شَهِدَ اللّٰهُ اَنَّهُ لَٓا اِلٰهَ اِلَّا هُوَۙ وَالْمَلٰٓئِكَةُ وَاُو۬لُوا الْعِلْمِ قَٓائِمًا بِالْقِسْطِۜ لَٓا اِلٰهَ اِلَّا هُوَ الْعَز۪يزُ الْحَك۪يمُۜ 

“Allah şehadet eyledi şu gerçeğe ki, başka tanrı yok, ancak O vardır. Bütün melekler ve ilim uluları da dosdoğru olarak buna şahittir ki, başka tanrı yok, ancak O aziz, O hakîm vardır.” (Âl-i İmrân 18)

Bir tapınma nesnesi olarak put insanın yüksek potansiyelinin icat ettiği bir hezeyanıdır. Tarihsel olarak baktığımızda kavimlerin putperest geçmişlerinde tapınılan pek çok figüratif özelliğe sahip nesne-tanrı görmekteyiz. Bu tanrıların birçoğuna maalesef hâlâ tapınılmaktadır.

Bu konuda insanlığın nasıl karanlık bir geçmişe sahip olduğunu anlayabilmek için Afrika tanrıları‎, Arap tanrıları‎, Asya tanrıları‎, Avrupa tanrıları (Etrüsk tanrıları,‎ Roma tanrıları‎, Yunan tanrıları‎, İskandinav tanrıları‎), Dahomey tanrıları, Guançe mitolojisi‎, Hint tanrıları‎, Kelt tanrıları‎, Kızılderili tanrıları,‎ Mezopotamya tanrıları‎, Mısır tanrıları‎, Orta Doğu tanrıları,  Rumen tanrıları‎, Trakya tanrıları‎, Türk tanrıları‎ (Atalarımızın taptığı 121 tanrı figürü bulunmaktaydı.), Çin tanrıları vb. medeniyetlerin tanrıları incelenmelidir. Binlerle ifade edilen eski tanrıların isimlerini ve meşgalelerini tek tek saymaya bu yazının sınırları müsaade etmemektedir. Biz sadece tanrıların bazılarının ilgi alanlarına kısaca bakmak ve putlarla ilgili fikrimizi belirtmek istiyoruz:

Dünden bugüne, A’dan Z’ye, hayatın pek çok alanına hitap eden ‘put tanrı’ kurgusu olduğunu görmekteyiz.
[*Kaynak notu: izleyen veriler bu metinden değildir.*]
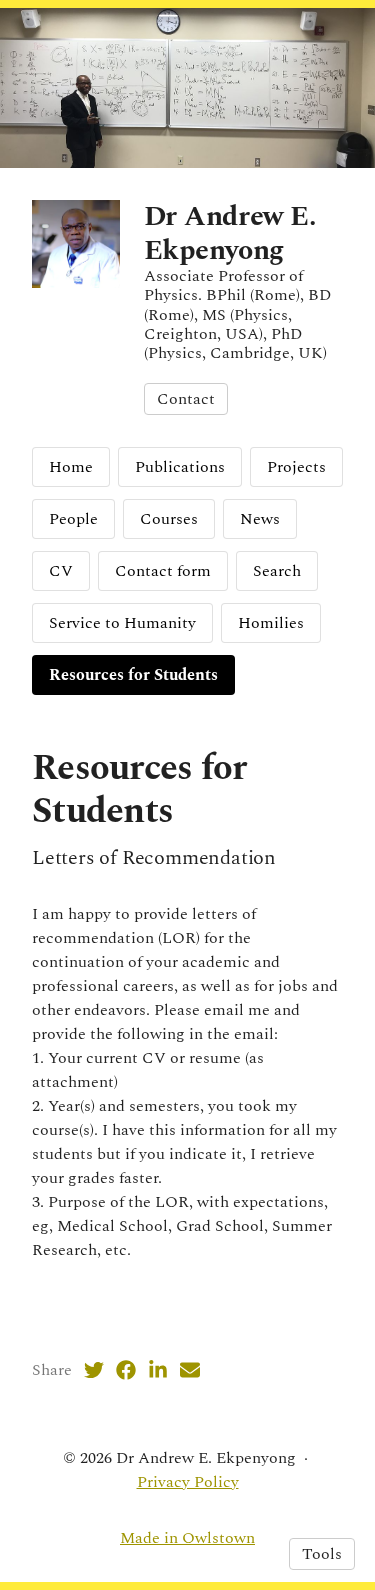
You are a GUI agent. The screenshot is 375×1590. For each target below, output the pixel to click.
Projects (296, 467)
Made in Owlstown (187, 1538)
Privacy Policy (188, 1482)
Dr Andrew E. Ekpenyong (230, 233)
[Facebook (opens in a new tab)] (126, 1370)
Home (71, 467)
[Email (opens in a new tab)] (190, 1370)
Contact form (163, 571)
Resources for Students (133, 675)
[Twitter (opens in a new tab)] (94, 1370)
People (73, 519)
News (260, 519)
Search (277, 571)
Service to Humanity (122, 623)
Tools (322, 1554)
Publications (180, 467)
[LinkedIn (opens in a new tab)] (158, 1370)
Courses (169, 519)
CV (61, 571)
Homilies (271, 623)
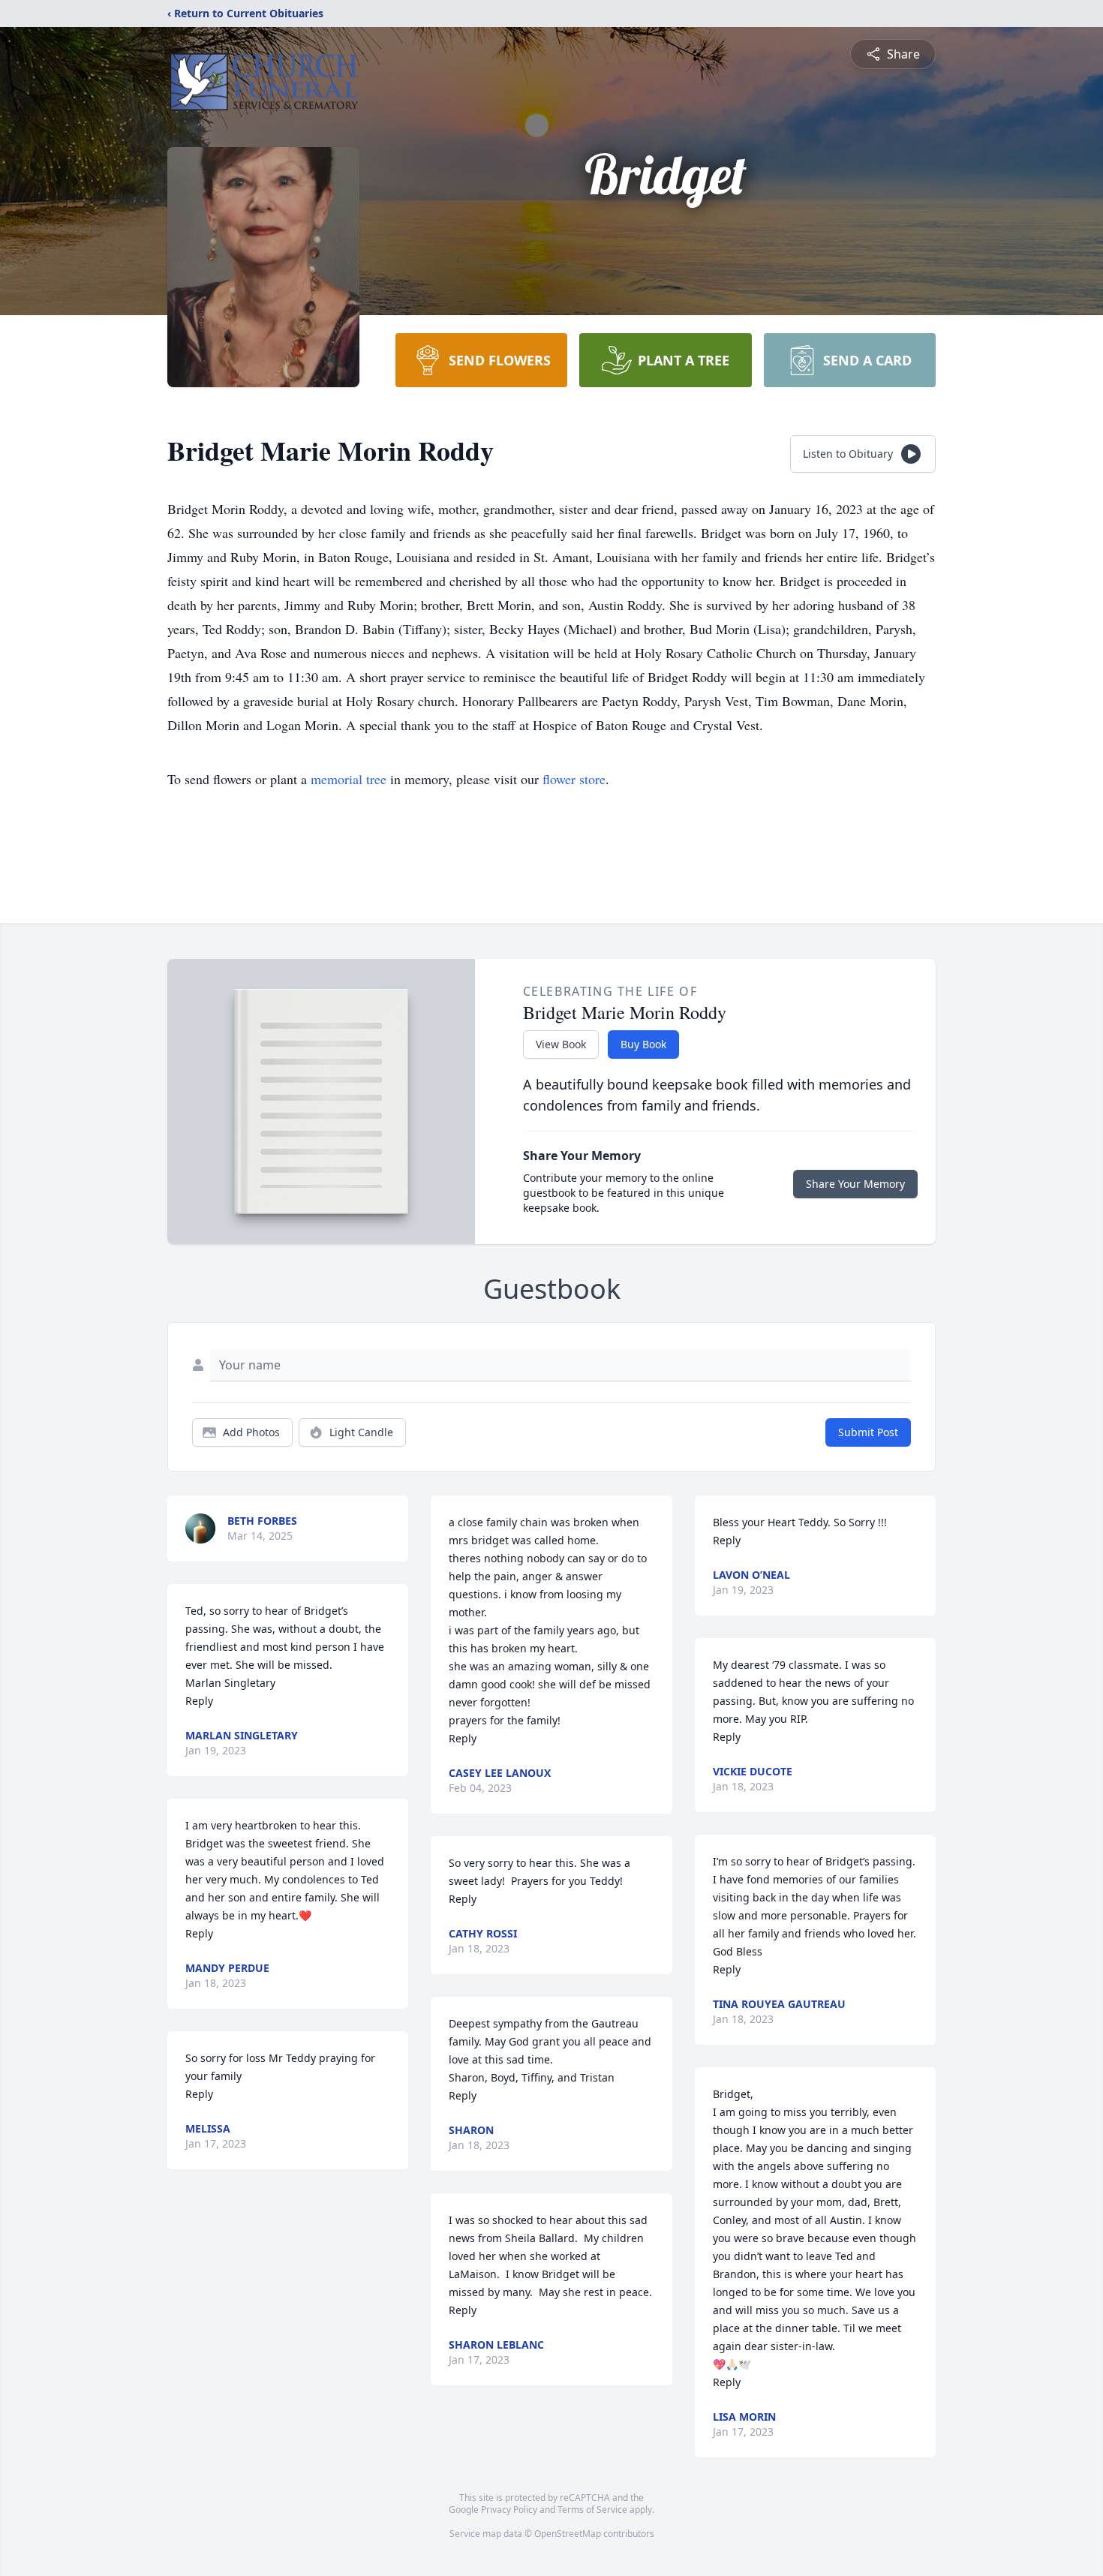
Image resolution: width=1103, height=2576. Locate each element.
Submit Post (868, 1432)
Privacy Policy (509, 2509)
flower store (574, 779)
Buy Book (643, 1044)
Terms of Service (592, 2509)
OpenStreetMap (567, 2533)
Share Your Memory (855, 1184)
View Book (561, 1044)
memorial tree (348, 779)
Somut putların ve imgelerin bazılarının tanrılık alanları şöyledir: Dağ, nehir, aydınlık, barış, yeniden doğum ve dirilme, adalet, ışık, şiir, aşk, gece, gündüz, şafak, iyileştirme, doğruluk, bereket, sağlık, şeytan, sihir, kehanet, savaş, çarpışma, ölüm, erkeklik gücü, evlilik ve annelik, saban, hayvan, yeraltı, teselli, kış, sessizlik, gençlik, yeryüzü, bahar, yaz, ilham, ay ve yıldız, deniz, rüzgâr, balık, bilgelik, zaman, gelecek, ihtiyat, güneş, ateş, düzenbazlık, yaramazlık, beceri, av, düello, gök gürültüsü, fırtına, intikam, sözleşme, ihtiyaç, hediye… vb.

Tanrıları analiz ettiğimizde bir kısmının göklerle, bir kısmının yeryüzüyle bir kısmının da bizzat insanın kendi fiziki ve psikolojik dünyasıyla ilgilendiğini görebilmekteyiz. Kuşkusuz putlar, birer nesnedir. Putları insanlar yaptı, onlara anlam yükledi ve sonra da dönüp taptı.

Peygamberler ise, birer put kırıcıdır. Her peygamber, insanın zihnini putlardan ve nefsin tahakkümünden özgürleştirmek, ölümsüz olan Allah Teâlâ’ya yönelmelerini sağlamak için mücadele etti. Örneğin İbrahim (as); duymayan, görmeyen, insanın ihtiyacına cevap veremeyen akılsız putlara inanmanın nasıl büyük bir ahmaklık olduğunu rasyonel metotlarla insanlara ve Nemrut adlı tanrı krala anlattığı gibi,  eline bir balta alarak, Babil’in üç yüzden fazla putunu da kırdı. Son put kırıcı Hz. Muhammed (sav)’dir. O da, Mekke’nin fethinde, ilk iş olarak, ashabıyla beraber girdiği Beytullah’ın içindeki antik Arap putlarını parçaladı, devirdi ve çöpe attı.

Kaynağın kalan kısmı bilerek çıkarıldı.